§ TASK INPUT:
=== Section Start ===
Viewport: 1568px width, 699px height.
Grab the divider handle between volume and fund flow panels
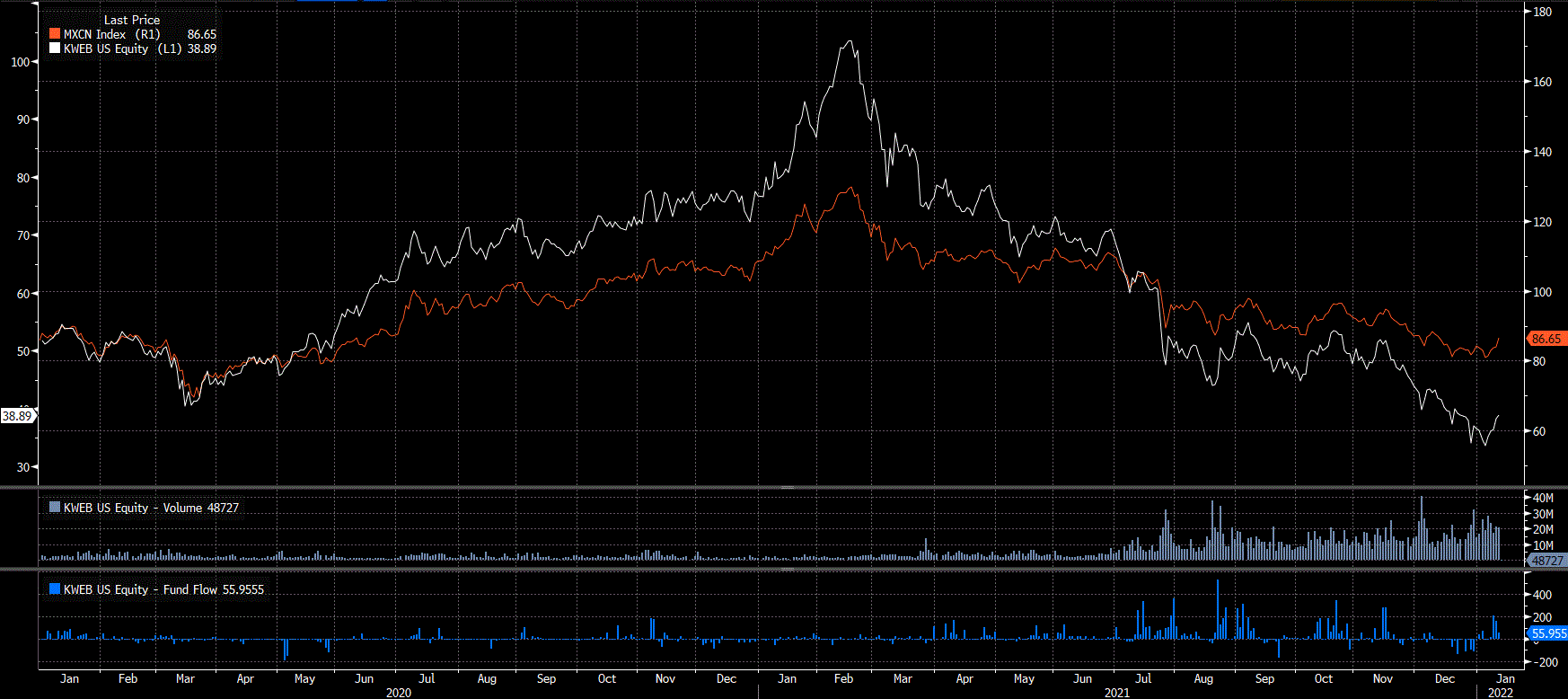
=== Section End ===
=== Section Start ===
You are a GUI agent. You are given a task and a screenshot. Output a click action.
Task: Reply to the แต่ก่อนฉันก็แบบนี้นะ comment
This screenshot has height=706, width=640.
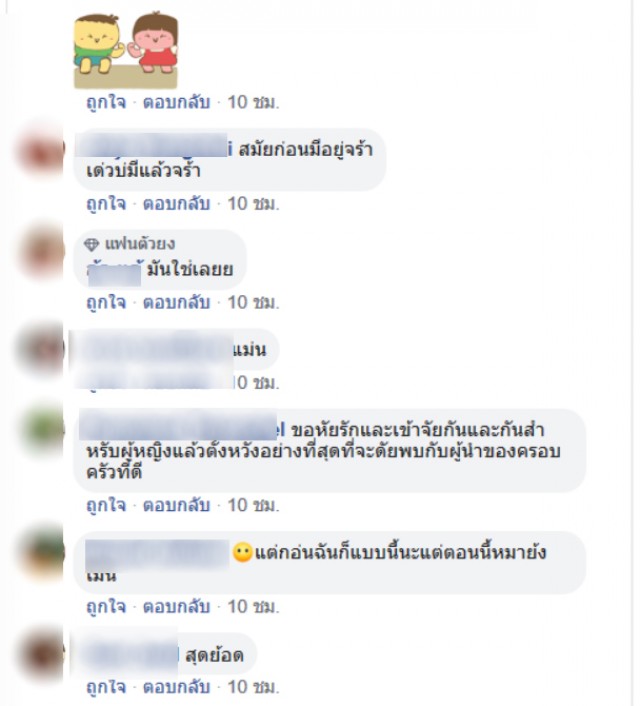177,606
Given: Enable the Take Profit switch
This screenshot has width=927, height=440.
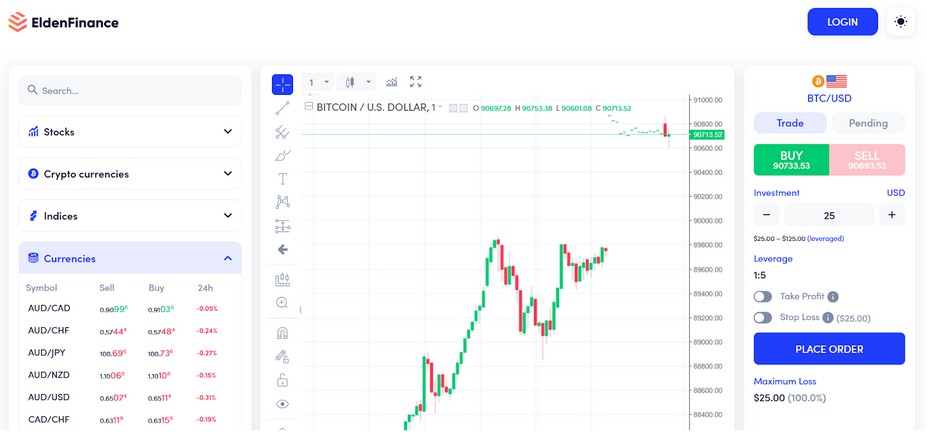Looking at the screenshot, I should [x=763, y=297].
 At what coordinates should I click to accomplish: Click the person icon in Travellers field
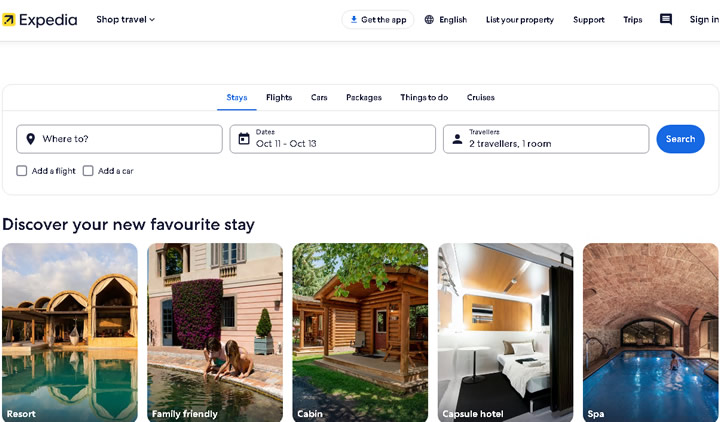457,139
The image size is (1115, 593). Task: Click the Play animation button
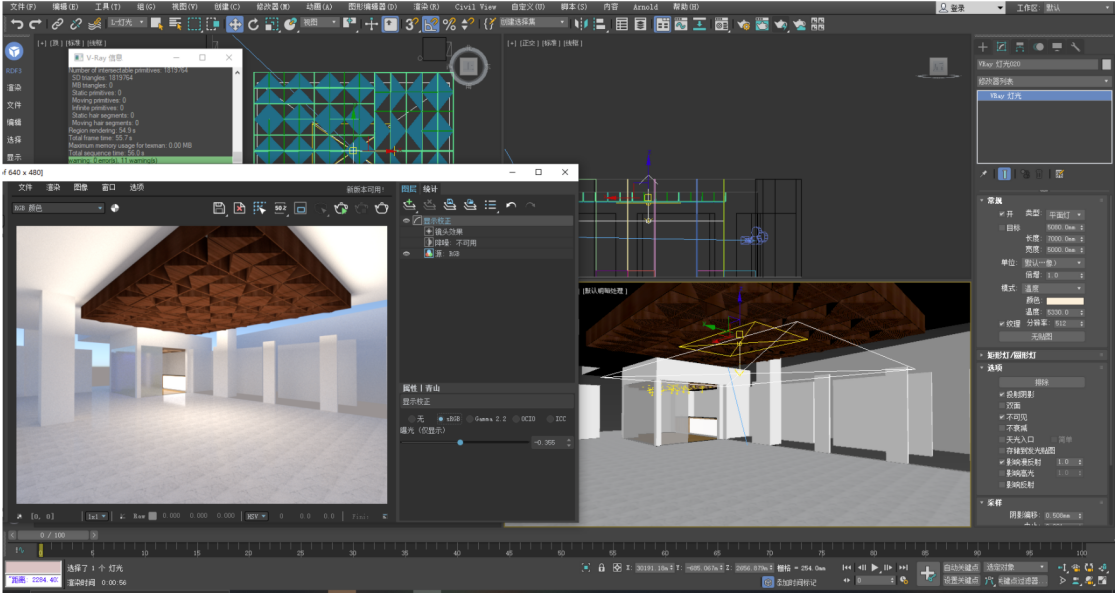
=== Section End ===
=== Section Start ===
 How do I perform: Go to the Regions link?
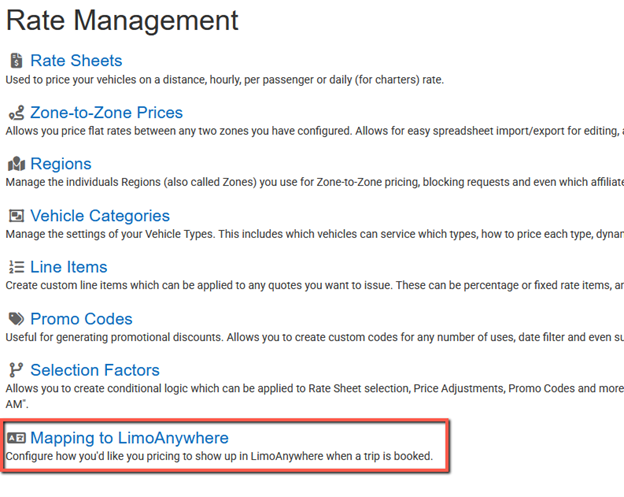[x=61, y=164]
=== Section End ===
§ WORK TO COMPLETE:
The exact lines of the material above starting at the one that contains "Viewport: 1568px width, 699px height." and ending at the one that contains "Grab the divider" are what to retype; leave out everything else.

§ ANSWER BOX:
Viewport: 1568px width, 699px height.
Grab the divider handle between volume and fund flow panels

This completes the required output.